Garon stated that both the POW/MIA ceremony and the Moving Wall event affirm his chapter’s commitment to “honor those who have given the ultimate sacrifice that those POW/MIA will not be forgotten. Freedom, healing, challenge, survival and dreams... those are just a few feelings that many will have when they visit the Moving Wall and attend the POW/MIA Ceremony.”
MEDICARE PREMIUM HIKE: In the brief quiet period, between the excitement of the Republican National Convention and the Labor Day weekend, Medicare officials announced the Medicare premiums for the almost 42 million program members will increase by 17 percent next year, the largest annual hike 40 years.
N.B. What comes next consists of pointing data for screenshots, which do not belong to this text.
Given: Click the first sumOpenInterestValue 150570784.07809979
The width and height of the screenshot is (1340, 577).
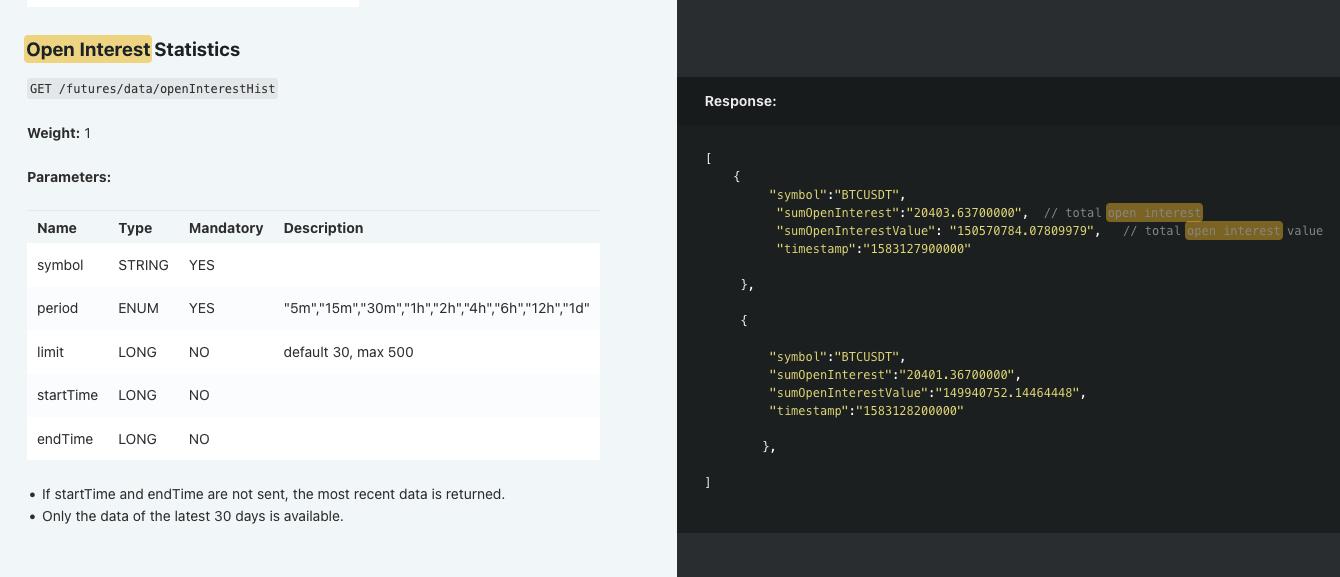Looking at the screenshot, I should [1024, 231].
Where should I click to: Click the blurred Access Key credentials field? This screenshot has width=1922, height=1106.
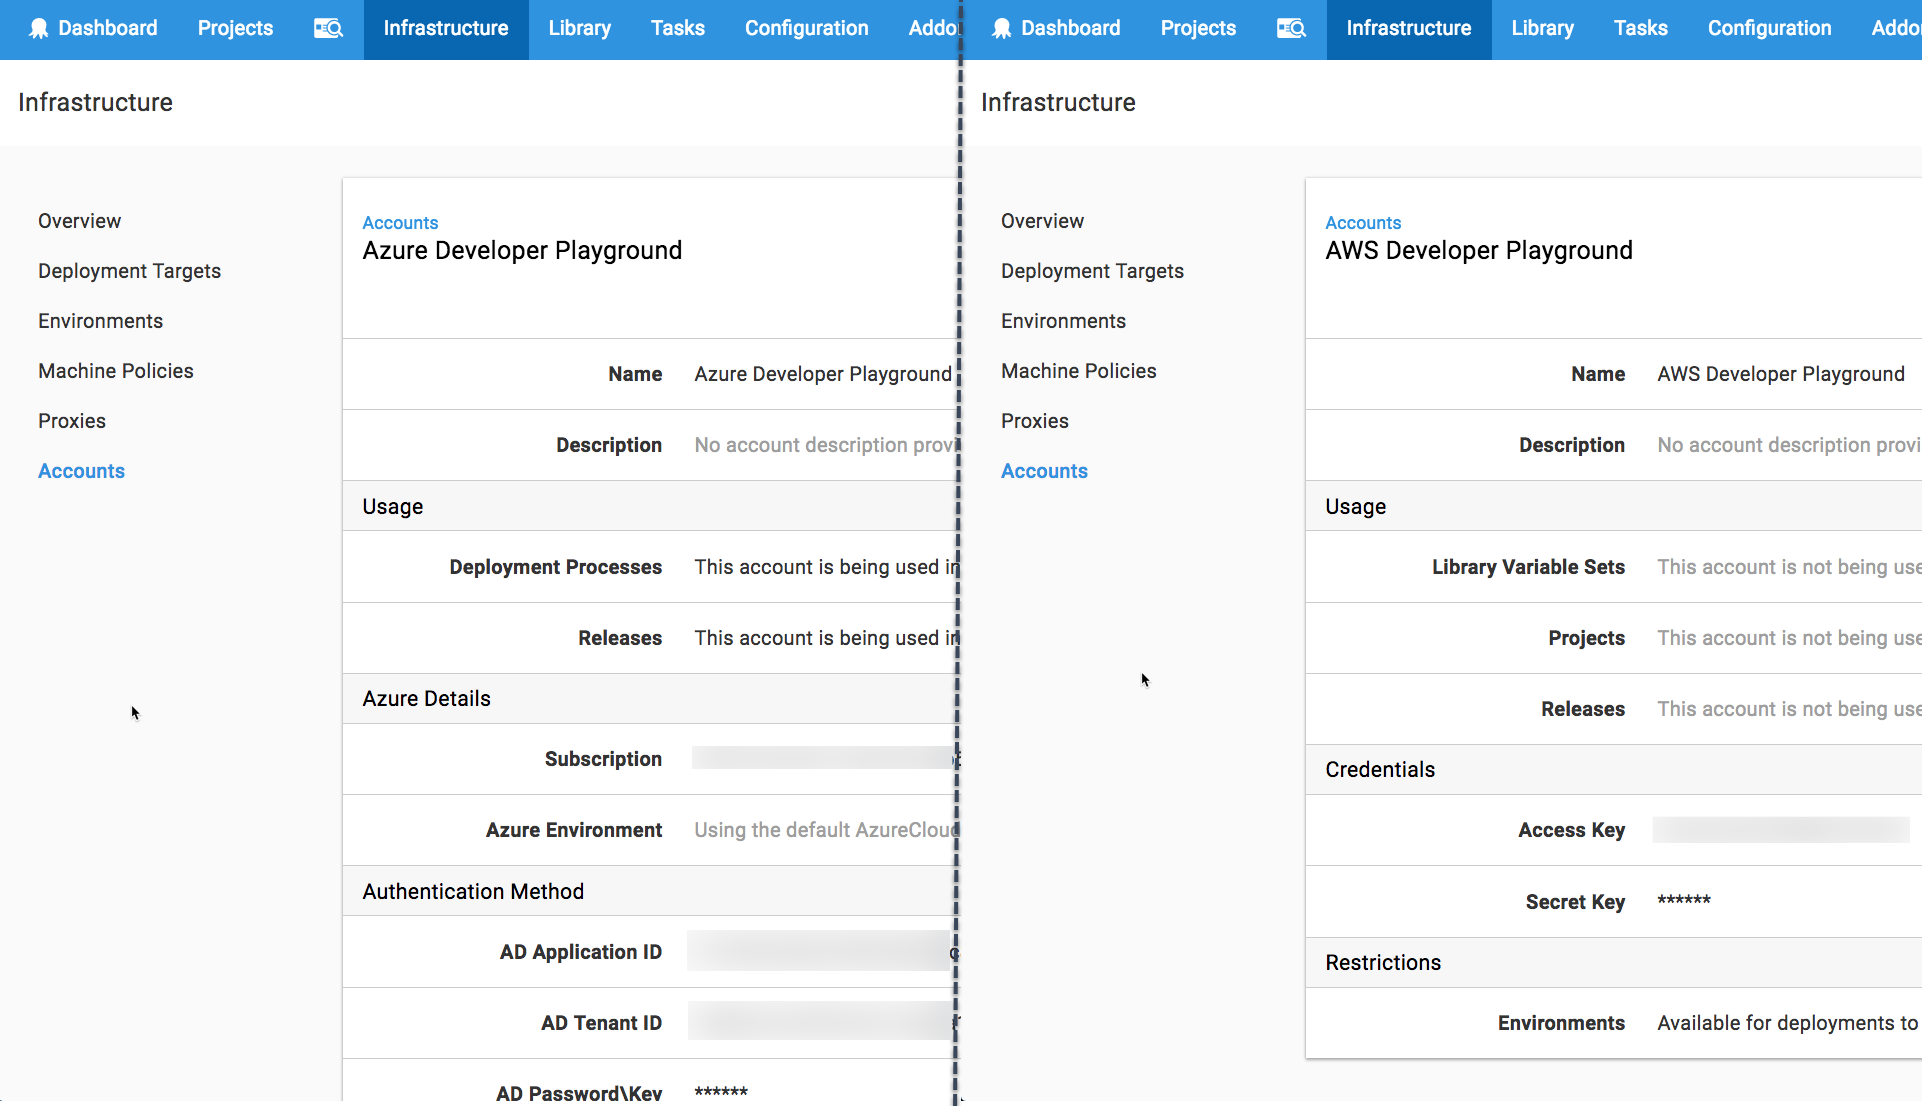click(1783, 828)
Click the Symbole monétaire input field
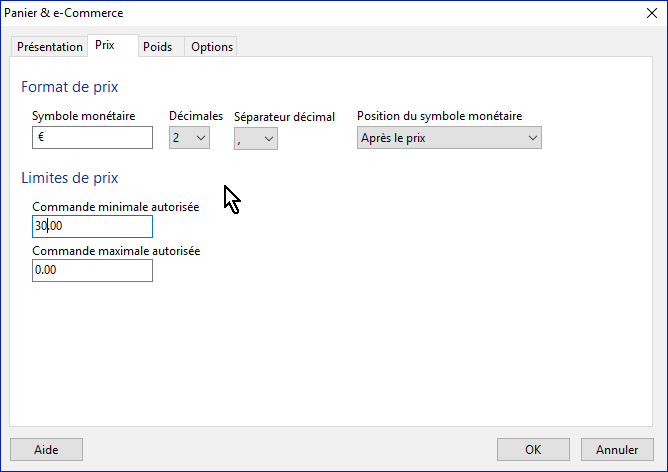The width and height of the screenshot is (668, 472). pos(92,138)
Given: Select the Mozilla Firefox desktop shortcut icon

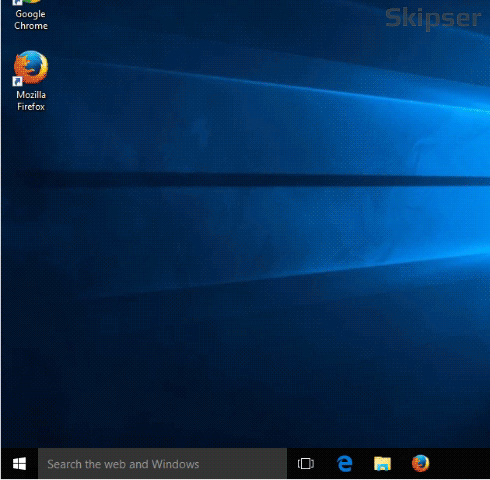Looking at the screenshot, I should pyautogui.click(x=31, y=67).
The $11.60-a-month increase will bring the monthly fee to $78.20. It covers Part B benefits, which include doctor’s visits, hospital outpatient care and medical equipment, and is deducted from beneficiaries’ monthly Social Security checks.
The 17 percent hike follows increases of 13.5 percent in 2004 and 8.7 percent the previous year, according to the Associated Press.
Medicare Administrator Dr. Mark McClellan said the increase was brought on by last year’s Medicare reform law pushed by President George W. Bush and rapidly rising health care costs.
Besides the Part B fee increase, the annual deductible charged to each beneficiary for Part B coverage will increase $10 next year to $110, another change mandated by the new Medicare law.
That means some 42 million beneficiaries are each paying an additional $938.40 per year for the premium increase, plus $10 more for the deductible—a total of $948.40, adding up to an additional $40 billion into the Medicare program.
PROSTATE CANCER AWARENESS: The Rego Park Senior Center in Rego Park hosted a Prostate Cancer Awareness program last Tuesday, September 7, as part of a month-long series of similar events that will be held at select centers and senior living facilities in five states throughout September.
The program, attended by about 25 seniors, was sponsored by Bayer Pharmaceuticals, maker of Viadur, a palliative treatment for symptoms of advanced prostate cancer, according to a spokesperson for the firm.
Dr. Myron Murdock, a Maryland urologist, spoke at the Rego Park meeting.
He stated that the exact cause of the disease is not known and symptoms may go unrecognized, so annual testing is advised. According to the spokesperson, more than 300,000 men are diagnosed with the disease each year, some 14,470 of them in New York, and one in 10 die from it.